Collection entries
= = = = =

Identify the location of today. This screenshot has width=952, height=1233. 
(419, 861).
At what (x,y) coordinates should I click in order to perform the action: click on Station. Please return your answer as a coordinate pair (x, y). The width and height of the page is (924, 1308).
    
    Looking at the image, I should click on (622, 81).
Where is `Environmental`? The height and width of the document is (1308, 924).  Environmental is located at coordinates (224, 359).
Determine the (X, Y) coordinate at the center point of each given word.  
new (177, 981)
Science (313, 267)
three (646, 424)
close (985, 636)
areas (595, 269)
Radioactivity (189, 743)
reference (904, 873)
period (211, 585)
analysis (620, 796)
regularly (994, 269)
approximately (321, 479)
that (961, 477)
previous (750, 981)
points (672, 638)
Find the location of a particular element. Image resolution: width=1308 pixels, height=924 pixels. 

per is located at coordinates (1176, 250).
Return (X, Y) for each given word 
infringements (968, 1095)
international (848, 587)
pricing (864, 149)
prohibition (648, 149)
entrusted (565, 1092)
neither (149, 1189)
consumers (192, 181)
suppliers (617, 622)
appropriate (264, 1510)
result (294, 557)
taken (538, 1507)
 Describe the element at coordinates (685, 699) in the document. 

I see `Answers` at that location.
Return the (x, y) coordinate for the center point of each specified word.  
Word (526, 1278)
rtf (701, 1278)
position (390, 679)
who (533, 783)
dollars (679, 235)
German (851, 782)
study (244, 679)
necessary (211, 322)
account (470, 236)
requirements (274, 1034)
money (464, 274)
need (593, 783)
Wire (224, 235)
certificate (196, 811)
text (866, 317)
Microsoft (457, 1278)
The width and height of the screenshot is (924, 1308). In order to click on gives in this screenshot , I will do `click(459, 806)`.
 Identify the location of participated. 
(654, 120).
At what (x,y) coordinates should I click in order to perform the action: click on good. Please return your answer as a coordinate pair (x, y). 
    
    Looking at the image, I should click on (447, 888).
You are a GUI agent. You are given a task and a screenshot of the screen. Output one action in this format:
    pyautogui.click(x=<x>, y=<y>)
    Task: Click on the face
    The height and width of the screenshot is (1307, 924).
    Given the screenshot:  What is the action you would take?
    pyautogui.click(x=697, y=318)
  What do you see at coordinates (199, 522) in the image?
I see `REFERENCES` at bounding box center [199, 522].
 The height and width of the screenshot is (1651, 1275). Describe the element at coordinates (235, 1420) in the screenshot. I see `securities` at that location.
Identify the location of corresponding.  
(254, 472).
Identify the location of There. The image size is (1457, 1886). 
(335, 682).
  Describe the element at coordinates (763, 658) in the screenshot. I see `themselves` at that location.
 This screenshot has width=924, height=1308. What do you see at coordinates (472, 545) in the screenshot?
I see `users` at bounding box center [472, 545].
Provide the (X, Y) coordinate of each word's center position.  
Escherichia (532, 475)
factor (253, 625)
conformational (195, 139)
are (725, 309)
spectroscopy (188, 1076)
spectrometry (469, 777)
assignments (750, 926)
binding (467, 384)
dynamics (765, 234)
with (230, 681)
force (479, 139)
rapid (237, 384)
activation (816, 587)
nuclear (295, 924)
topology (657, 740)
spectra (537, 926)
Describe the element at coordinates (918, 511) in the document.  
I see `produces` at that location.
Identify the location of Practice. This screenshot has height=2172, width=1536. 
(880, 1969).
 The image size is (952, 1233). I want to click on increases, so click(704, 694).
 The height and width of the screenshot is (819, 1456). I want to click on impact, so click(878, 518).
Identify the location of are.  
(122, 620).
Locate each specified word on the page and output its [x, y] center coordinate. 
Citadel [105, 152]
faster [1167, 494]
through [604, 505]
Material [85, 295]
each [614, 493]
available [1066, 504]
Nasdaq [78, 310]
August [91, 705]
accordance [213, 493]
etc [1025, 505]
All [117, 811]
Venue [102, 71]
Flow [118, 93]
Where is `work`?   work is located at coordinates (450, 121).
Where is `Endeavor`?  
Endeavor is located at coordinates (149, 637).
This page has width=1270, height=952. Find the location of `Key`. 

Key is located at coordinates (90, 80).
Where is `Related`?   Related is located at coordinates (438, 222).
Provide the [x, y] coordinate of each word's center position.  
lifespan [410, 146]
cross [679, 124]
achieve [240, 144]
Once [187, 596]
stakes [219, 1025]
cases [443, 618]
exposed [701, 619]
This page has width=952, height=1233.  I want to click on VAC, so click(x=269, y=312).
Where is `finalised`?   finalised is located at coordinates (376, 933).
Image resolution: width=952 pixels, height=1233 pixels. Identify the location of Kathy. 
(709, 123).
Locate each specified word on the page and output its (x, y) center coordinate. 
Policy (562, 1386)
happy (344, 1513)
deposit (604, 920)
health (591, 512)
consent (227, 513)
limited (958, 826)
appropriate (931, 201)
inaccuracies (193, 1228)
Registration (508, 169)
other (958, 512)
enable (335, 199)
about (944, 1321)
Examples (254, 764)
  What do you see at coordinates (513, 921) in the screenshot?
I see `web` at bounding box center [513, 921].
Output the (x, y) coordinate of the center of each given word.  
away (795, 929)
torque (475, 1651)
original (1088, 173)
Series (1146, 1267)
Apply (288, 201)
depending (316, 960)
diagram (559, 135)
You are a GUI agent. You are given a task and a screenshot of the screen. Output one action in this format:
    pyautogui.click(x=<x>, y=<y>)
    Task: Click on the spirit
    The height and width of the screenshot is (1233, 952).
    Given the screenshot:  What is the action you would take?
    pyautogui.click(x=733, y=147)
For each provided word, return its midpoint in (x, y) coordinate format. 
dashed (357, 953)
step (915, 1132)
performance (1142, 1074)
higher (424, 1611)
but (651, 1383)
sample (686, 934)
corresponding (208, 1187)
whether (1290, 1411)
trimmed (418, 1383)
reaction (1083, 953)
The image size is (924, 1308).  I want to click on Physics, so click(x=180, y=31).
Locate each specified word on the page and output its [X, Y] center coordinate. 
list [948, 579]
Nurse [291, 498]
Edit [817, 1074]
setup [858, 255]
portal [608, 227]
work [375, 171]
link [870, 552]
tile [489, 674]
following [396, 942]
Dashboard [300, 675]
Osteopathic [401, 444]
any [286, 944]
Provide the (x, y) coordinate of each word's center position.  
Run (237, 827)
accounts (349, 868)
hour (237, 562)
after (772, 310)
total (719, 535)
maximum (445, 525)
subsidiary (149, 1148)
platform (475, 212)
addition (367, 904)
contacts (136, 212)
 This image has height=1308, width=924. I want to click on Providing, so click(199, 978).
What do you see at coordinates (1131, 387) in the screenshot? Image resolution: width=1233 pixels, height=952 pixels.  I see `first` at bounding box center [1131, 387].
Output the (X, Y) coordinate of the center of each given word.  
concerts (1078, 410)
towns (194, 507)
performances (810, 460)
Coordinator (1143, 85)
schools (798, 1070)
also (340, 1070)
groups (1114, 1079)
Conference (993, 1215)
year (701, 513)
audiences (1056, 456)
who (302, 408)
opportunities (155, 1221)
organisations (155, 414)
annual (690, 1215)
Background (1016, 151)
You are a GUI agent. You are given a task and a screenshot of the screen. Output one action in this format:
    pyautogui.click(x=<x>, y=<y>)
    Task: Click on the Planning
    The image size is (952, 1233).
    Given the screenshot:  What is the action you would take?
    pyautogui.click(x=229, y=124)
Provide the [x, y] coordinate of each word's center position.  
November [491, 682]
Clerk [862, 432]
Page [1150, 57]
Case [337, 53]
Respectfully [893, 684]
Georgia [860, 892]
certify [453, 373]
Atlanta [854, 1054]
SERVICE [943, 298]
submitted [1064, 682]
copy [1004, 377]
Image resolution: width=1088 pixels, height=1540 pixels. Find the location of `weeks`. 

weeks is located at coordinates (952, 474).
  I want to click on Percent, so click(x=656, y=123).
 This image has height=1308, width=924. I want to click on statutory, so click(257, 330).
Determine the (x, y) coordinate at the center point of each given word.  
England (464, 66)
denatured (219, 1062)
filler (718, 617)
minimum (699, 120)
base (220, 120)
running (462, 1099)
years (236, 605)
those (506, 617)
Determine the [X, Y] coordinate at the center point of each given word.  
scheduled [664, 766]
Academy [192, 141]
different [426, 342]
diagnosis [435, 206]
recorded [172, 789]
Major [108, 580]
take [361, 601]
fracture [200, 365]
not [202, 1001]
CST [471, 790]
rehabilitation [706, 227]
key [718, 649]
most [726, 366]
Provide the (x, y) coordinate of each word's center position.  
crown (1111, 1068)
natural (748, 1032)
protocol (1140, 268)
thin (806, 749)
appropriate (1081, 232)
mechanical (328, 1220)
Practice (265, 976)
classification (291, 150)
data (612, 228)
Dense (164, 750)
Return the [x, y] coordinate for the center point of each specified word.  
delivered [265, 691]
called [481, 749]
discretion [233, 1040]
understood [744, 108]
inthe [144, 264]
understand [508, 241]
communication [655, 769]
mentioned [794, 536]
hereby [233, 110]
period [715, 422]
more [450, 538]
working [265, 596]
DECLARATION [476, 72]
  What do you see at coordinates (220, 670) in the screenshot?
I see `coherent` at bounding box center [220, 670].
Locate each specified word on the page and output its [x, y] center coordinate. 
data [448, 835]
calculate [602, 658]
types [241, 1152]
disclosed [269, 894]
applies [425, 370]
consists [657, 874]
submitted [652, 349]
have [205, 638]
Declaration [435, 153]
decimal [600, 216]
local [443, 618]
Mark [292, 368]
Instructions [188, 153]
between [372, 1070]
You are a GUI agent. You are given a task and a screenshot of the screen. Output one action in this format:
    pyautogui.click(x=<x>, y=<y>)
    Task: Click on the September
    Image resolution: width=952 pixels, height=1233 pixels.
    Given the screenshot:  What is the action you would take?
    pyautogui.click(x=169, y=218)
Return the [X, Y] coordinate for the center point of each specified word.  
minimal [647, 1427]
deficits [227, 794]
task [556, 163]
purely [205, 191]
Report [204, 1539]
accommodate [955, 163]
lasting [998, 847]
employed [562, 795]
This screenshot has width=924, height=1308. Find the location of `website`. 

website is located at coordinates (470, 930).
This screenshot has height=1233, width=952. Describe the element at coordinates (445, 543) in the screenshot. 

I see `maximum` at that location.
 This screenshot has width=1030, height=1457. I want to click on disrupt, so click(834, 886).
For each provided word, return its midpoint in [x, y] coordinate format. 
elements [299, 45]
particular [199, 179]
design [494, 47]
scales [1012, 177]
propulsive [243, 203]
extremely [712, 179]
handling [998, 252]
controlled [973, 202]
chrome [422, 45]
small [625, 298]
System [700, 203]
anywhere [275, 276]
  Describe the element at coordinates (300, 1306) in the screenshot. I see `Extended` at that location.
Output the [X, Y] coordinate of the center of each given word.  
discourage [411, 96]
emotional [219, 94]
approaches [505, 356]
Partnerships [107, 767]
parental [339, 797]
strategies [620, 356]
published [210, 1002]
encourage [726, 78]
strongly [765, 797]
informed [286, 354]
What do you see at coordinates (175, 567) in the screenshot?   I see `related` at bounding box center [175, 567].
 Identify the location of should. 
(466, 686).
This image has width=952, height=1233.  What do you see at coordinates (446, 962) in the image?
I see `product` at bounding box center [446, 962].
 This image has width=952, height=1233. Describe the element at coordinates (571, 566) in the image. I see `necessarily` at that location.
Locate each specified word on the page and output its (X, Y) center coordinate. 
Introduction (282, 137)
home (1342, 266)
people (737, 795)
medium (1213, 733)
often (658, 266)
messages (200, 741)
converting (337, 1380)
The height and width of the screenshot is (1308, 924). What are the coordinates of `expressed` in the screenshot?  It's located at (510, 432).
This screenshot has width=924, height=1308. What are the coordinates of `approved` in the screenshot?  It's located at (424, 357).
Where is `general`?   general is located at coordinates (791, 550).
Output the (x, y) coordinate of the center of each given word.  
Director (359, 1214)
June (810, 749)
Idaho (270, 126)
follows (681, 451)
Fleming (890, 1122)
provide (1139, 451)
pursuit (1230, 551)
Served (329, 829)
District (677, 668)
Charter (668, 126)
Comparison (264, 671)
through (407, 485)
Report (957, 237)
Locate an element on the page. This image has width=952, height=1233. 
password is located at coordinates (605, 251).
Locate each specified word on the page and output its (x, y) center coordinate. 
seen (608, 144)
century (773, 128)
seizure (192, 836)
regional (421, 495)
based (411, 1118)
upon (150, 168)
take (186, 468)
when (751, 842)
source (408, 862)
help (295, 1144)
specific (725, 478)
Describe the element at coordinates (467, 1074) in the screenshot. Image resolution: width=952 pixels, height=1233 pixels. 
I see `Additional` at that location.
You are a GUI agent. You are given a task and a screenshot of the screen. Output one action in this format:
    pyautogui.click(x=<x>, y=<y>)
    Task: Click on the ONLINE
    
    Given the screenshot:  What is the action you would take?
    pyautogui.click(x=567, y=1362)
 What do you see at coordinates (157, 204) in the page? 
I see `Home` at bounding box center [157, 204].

= = = = =

• _Objective_: Please count how many lines in the data above contain the word "appropriate", treating case as significant, and give only the number.

• _Solution for this exercise_: 3